Wednesday, December 21, 2011

Tokyo Auto show struggles to stay relevant

Tokyo Auto show struggles to stay relevant

Koji Sasahara / AP



A model sits on Suzuki concept car "Q concept" during the Tokyo Motor Show 2011.


By Paul A. Eisenstein


With its bright orange color and scissor doors, Suzuki not is Q concept clearly something you on the go at any time soon expect to see would - if at all.


"Ideal for daily journeys within a radius of about 10 kilometers" described as the fun is to the kind of wild, weird and crazy prototype, which has always been part of the biennial in Tokyo Motor Show.


Once one of the most important events of the automotive world, it was not even clear that it would be a Tokyo Motor Show this year. It began to lose steam in 2009, when most decided foreign automakers to show not their cars at the event. Earthquake and tsunami was complications of affairs the 11 March, to months production cuts in the Japanese automotive industry.


Tokyo Motor Show organizers try ranging all over the world back to convince automakers and automotive journalists on this year's fair. A handful of foreign manufacturers agreed, but the show 2011 was forced, on a much smaller surface area the Japanese industry as a whole move - perhaps symbolic of the problems is.


"This is a very important show and it was important for us to be here," said Martin Winterkorn, CEO of Volkswagen AG, one of the few foreign brands have become a serious presence on the show this year Tokyo, where it showed a new VW production model, the Passat all track, as well as the cross Coupe concept.


But other automakers were less impressed.


"It is hardly value, to be here," said a Senior Executive of one of the Detroit automakers, issues identified not by name. He was the show just to watch, he said, not to see the need to mount a full display his company.
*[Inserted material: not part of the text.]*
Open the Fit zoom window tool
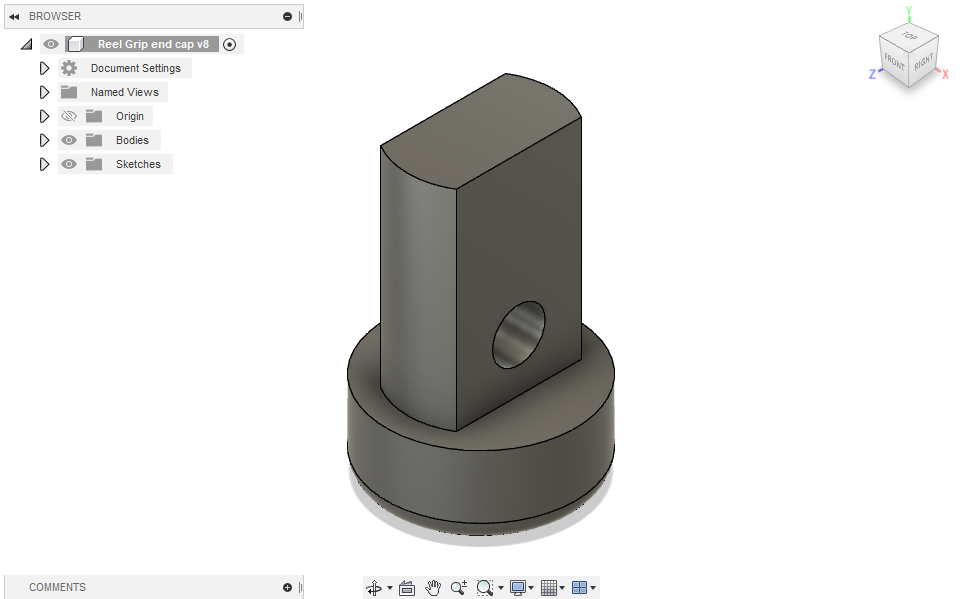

The reason for Detroit restraint is obvious: while officials is open their market Japanese long afterwards passed have, it has rarely foreign brands, welcomed this year less than 20% of total sales accounted for Japanese.


The largest foreign brand in Japan, VW, controls barely 5 percent of the market. And this market is of itself a fraction.


Car sales in Japan's domestic market, have barely half of its pre-bubble economy high point for the majority of which floated past ten years. You have slowly recovered some dynamism, but some analysts expect sales per fully rebound. Partly reflects a broader shift in the Japanese mindset.


"It frustrates me," Toyota CEO Akio Toyoda to express appropriate horror he gave feels if it looks based on research that indicates that young Japanese buyers are now far less in the possession of a car than in previous generations interest.


To rebuild enthusiasm, manufacturers have a variety of options, such as for example the Suzuki Q concept and the slightly more conventional Nissan PIVO 3 been investigated.


These cars are the latest in a series of micro size vehicles which can navigate the streets of Tokyo and other major cities including Beijing, London, and perhaps even New York.


The cars are designed to leave a small ecological footprint. They are also a challenge, the limits of design. The original PIVO featured a passenger compartment which rode on a separate platform - looks a bit like a 60's era sci-fi flying saucer. Make a U-turn, would the driver simply the platform around and go the other way turning.


The latest PIVO is slightly more conventional, with body and platform, combined, but its wheels can independently control, makes it easy to scoot in even the smallest urban parking lot or turn around in almost seven feet.


Nissan CEO Carlos Ghosn says that the PIVO is "not only a show car," added that it is what sees Nissan, to "one more"realistic"EV of the near future."


So called Catalonia one already become dominant niche in the Japanese market and as this year's fair shows, automakers will put even more emphasis on going forward. This is important, when they hope that anywhere close to their current car keep up production levels.


With production largely back to normal after the natural disaster "the biggest problem we face," leading up to the value of the yen remains March, defendant Honda's CEO Takanobu Ito. At just under 75 yen per dollar, it is almost impossible for Japanese manufacturer vehicles from the House holding export to earn profit.


As a result, Honda and Toyota intend, among other things, also more production abroad. Just-in-this week, Toyota revealed that it will start production of Camry sedan for export to South Korea in a factory in Kentucky.


Toyota CEO has not being reviewed from Japanese production base, hollow, so the automaker funds told to - like Honda and others - must find a way home to pick up the slack increase sales.


But whether this will give every reason to Tokyo come for future motor shows, is uncertain.


Add the fact that the relatively open Chinese market has now become the largest national market in the world for automobiles. As a result shows motor of alternating Beijing and Shanghai are increasingly the way of the manufacturer presence - and product Debuts - line, the Tokyo used for known be.


So the extraordinary could some surprise, the last time be, that the Tokyo Motor Show even on the international stage registered.